— EXERCISE OBJECTIVE —
Once the line with "Task: Click the 'Multiple" is found in the entries below, repeat that line and every one after it exactly, ending at the last.

— EXERCISE INPUT —
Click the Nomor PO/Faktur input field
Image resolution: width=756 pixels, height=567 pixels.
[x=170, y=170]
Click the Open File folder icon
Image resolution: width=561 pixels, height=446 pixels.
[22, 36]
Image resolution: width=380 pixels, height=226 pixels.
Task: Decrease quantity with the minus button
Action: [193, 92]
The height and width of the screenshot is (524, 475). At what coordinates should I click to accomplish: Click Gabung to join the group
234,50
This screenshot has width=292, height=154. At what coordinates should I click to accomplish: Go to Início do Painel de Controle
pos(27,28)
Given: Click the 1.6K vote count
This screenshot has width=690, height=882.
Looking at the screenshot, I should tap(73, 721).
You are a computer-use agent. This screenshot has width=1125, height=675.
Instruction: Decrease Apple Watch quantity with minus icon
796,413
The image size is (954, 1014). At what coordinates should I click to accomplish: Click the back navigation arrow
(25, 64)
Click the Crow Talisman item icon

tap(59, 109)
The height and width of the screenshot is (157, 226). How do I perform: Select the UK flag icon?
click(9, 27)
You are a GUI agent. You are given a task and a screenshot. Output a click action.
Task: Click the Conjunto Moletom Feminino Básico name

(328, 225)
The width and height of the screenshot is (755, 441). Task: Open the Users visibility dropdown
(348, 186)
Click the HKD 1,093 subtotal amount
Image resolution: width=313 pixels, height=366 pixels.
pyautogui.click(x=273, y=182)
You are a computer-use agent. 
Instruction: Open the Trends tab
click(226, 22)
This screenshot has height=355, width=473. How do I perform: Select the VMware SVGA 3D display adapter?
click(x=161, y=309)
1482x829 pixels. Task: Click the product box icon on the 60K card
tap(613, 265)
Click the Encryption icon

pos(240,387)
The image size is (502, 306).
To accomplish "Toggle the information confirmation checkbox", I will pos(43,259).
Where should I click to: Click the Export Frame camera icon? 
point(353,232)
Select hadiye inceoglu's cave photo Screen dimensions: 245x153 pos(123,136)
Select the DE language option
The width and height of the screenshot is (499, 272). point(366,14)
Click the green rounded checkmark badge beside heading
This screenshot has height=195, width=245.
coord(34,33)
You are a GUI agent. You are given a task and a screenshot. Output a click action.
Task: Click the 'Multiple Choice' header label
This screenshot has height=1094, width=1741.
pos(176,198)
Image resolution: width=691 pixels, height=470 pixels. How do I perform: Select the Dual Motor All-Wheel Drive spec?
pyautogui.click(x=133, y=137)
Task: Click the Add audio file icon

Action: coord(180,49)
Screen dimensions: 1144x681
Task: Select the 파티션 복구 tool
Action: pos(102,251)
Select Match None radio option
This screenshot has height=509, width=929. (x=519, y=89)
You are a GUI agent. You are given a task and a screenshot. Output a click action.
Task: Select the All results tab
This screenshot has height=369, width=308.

— FINISHED EXERCISE —
Task: Click the 'Multiple Choice' header label
This screenshot has height=1094, width=1741.
pos(176,198)
Image resolution: width=691 pixels, height=470 pixels. How do I perform: Select the Dual Motor All-Wheel Drive spec?
pyautogui.click(x=133, y=137)
Task: Click the Add audio file icon

Action: coord(180,49)
Screen dimensions: 1144x681
Task: Select the 파티션 복구 tool
Action: pos(102,251)
Select Match None radio option
This screenshot has height=509, width=929. (x=519, y=89)
You are a GUI agent. You are given a task and a screenshot. Output a click action.
Task: Select the All results tab
This screenshot has height=369, width=308.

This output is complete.